Kenniscentrum voor fietsbeleid

Oslo: cycling in the opposite direction is not much of a problem


Research was conducted in Oslo to determine the effectiveness of allowing two-way cycling traffic on roads that are one-way for cars. The conclusion is that the cyclists are happy, the motorists less so.


The cycling lanes running in both directions on an originally one-way road are laid out with red asphalt and wide, dashed road markings. Research was done by the Norwegian Centre for Transport Research before and after the modification. This showed that cycling increased by 50 percent, especially in the direction opposite to the original one-way direction. According to the researchers, part of this traffic originated in adjoining streets. A survey also showed that cyclist rode less on the pavement (from 47% to 22% in the street with wide pavements and from 23 to 5% in the other street).
Pedestrians and motorists responded differently. Pedestrians felt somewhat more unsure but were not against the measure. Motorists were more negative, especially in the street where the extra bike lane was constructed at the expense of parking facilities. Video observations confirmed that there were less conflicts. The Norwegian researchers concluded that the measure was successful and could also be implemented elsewhere.
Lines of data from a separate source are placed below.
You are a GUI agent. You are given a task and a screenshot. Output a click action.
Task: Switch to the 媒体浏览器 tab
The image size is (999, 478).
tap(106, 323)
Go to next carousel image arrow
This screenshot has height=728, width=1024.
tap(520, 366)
Herman (M.J.M.) Lodewyckx (Werkgroep Fietseling Oostende)
01-05-2013 @ 16:20

In Oostende (Be) hebben we al enkele jaren bekomen dat het stadsbestuur alle straten tweerichitngsverkeer toelaten (uitzonderingen mogelijk). Dat hoeft niet altijd met een tweede strook gepaard te gaan. Automobilisten zijn misschien wel boos, maar ons argument als fietser is eenvoudig: wil je liever de ganse tijd achter een trage fietsers rijden, of even korte tijd. Bij mijn weten is er in al die jaren nog een enkel ongeval gesignaleerd te wijten aan die tegenligger-fietser.

Ulric Schollaert (Ministerie van het Brussels Gewest)
30-07-2013 @ 12:21

Same in Brussels, which is NOT a city with a cycling tradition like many Flemish cities in Belgium are (Brussels had only a 1% share in the modal split for cycling in 2000, up to 4% now).  (almost) All (local) streets were opened in contraflow with minimal markings around 2004-2005.  A recent report (to be published shortly) by the Road Safety Institute (IBSR) reveals the measure is extra-safe even in such a hostile environment as Brussels.  Only some streets with heavier traffic require the type of markings seen here in the Oslo example (or, rarely, full segregation).  Come and see for yourselves.  Belgian legislation REQUIRES local authorities to turn their one-way streets into contraflows, UNLESS it can be proven that there is some form of danger that cannot be dealt with with facilities / markings (which is indeed VERY rare).  There is enough research about that to turn that into a Europe-wide requirement...  Contraflows all over the place has been essential in kick-starting the rise of cycling in Brussels :  it hardly takes away anything from motorists (they only have to pay a little more attention, but they learn quickly when the measure is "just everywhere"), and it gives a lot to cyclists (especially in hilly cities like Brussels).  We have done it in ALL streets, not only the ones with a 30 km/h speed limit.  And the safety records are there to see now.